Other states (NRSS standard) HOA reserve study requirements (2026)
NRSS-standard 3-5 year cycle; driven by bylaws and lender requirements.
Quick facts
What the law actually requires
About 35 US states do not have a specific reserve study statute. In these jurisdictions, reserve study practice is driven by three forces: NRSS (the National Reserve Study Standards maintained by the Community Associations Institute), lender underwriting (FHA condo project approval, Fannie Mae / Freddie Mac project standards), and association bylaws (most modern condo bylaws specify a reserve study cycle).
The NRSS defines three study levels (Level I full with site visit, Level II update with site visit, Level III desktop update) and a recommended 3-5 year cycle for the highest level. Even in states without statutory mandate, NRSS-compliant studies are the de facto standard because they're what lenders, insurers, and litigators reference.
Boards in unregulated states should still target a Level I or II reserve study every 3-5 years — not because state law requires it, but because the absence of a current study creates fiduciary exposure, refinance friction, and underfunding risk that compounds over time. The cost of a reserve study is typically under 1% of an HOA's annual budget; the cost of the alternative (special assessments for unexpected repairs, lawsuit exposure, refinance lockout) is dramatically higher.
How Apex Reserve Studio handles Other states (NRSS standard)
Apex Reserve Studio's Generic NRSS compliance jurisdiction is the default for properties in states without specific statutes. It produces an NRSS-standard reserve study deliverable that lenders, insurers, and HOA attorneys recognize, with the percent-funded metric, 30-year projection, and three-tier funding plan (Recommended / Threshold / Baseline) all formatted to NRSS specs.
When a state-specific statute later applies (the property changes jurisdiction, the state adopts a new reserve study law), switching the compliance jurisdiction on the Property Info form re-routes the PDF builder to the state-specific format without re-doing the engine math.

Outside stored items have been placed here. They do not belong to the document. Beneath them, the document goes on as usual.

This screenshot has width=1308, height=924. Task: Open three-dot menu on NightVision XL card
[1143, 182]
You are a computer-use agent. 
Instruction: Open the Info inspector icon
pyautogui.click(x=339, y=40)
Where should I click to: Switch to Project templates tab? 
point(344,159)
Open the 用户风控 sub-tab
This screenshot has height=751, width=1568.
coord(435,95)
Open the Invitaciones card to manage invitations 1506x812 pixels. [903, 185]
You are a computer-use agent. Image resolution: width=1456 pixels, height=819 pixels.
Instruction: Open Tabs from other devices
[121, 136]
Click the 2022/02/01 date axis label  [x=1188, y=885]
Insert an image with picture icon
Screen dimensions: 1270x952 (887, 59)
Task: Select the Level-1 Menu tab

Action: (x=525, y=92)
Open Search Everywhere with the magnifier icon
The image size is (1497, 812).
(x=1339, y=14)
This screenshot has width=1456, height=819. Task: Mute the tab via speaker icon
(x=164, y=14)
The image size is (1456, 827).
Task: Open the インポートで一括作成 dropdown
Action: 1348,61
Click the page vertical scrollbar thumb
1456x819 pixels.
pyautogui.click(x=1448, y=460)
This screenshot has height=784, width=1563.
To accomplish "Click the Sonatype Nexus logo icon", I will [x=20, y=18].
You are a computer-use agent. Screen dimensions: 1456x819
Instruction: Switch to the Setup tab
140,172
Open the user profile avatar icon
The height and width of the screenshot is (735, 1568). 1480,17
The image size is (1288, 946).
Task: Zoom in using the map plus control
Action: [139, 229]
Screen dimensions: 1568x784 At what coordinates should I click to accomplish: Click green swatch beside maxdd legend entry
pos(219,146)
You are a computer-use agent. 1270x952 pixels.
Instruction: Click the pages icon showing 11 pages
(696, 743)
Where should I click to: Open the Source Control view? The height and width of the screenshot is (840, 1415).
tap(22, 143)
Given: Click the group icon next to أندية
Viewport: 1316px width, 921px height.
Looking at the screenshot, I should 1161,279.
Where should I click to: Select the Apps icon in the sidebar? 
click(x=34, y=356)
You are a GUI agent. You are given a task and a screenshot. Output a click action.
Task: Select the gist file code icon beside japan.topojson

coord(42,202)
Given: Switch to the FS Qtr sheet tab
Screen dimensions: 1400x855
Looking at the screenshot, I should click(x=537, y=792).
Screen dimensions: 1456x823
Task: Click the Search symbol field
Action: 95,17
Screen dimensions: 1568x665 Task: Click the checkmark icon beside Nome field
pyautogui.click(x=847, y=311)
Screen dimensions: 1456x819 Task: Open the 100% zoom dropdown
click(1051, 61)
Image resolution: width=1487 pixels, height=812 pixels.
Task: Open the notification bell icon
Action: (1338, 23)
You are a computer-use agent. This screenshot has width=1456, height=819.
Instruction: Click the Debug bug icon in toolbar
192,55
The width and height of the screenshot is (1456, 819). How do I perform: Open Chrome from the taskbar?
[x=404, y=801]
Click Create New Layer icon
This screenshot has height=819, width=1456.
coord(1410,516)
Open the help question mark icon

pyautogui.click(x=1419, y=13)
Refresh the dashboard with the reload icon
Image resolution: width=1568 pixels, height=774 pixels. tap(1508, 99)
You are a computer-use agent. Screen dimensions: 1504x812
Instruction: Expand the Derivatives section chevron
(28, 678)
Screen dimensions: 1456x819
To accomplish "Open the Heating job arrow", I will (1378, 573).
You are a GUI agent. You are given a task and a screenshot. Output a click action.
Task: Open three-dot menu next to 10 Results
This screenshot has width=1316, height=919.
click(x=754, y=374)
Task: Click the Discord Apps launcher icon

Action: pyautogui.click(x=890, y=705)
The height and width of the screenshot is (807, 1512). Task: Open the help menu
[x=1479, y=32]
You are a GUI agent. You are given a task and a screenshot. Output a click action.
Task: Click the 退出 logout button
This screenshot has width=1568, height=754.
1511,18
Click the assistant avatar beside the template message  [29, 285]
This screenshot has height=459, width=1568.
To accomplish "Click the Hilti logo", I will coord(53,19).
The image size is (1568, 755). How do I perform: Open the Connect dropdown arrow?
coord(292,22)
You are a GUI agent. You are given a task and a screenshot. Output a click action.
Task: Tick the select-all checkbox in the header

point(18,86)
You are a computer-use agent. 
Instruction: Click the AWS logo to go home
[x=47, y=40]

Built-in Other states (NRSS standard) compliance.
Select NRSS — National Reserve Study Standards from the Compliance Jurisdiction dropdown and Apex's PDF builder produces the right disclosure format automatically. Engine math is identical across jurisdictions — only the deliverable changes.
Frequently asked questions — Other states (NRSS standard)
Do all states require HOAs to have a reserve study?
No. About 15 states have specific reserve study statutes (CA, FL, NV, HI, MA, CO, OR, WA, VA, IL, CT, DE, UT, MN, MD). The remaining ~35 states leave reserve practice to bylaws, lender requirements, and the NRSS industry standard.
What is NRSS?
The National Reserve Study Standards, maintained by the Community Associations Institute (CAI). NRSS defines three study levels (I, II, III), the percent-funded methodology, the 30-year projection horizon, and the funding plan formats most reserve study providers follow.
Do FHA / Fannie Mae / Freddie Mac require a reserve study?
Yes, indirectly. FHA condo project approval requires evidence of adequate reserves, which is typically demonstrated via a recent (within 5 years) reserve study. Fannie Mae and Freddie Mac have similar project standards. Without a current study, condos in unregulated states can still be locked out of these loan programs.
Should our HOA still get a reserve study if our state doesn't require one?
Yes. The absence of state law doesn't eliminate fiduciary duty, lender requirements, or the underlying need to fund future repairs. Boards in unregulated states should target NRSS-compliant Level I studies every 3-5 years.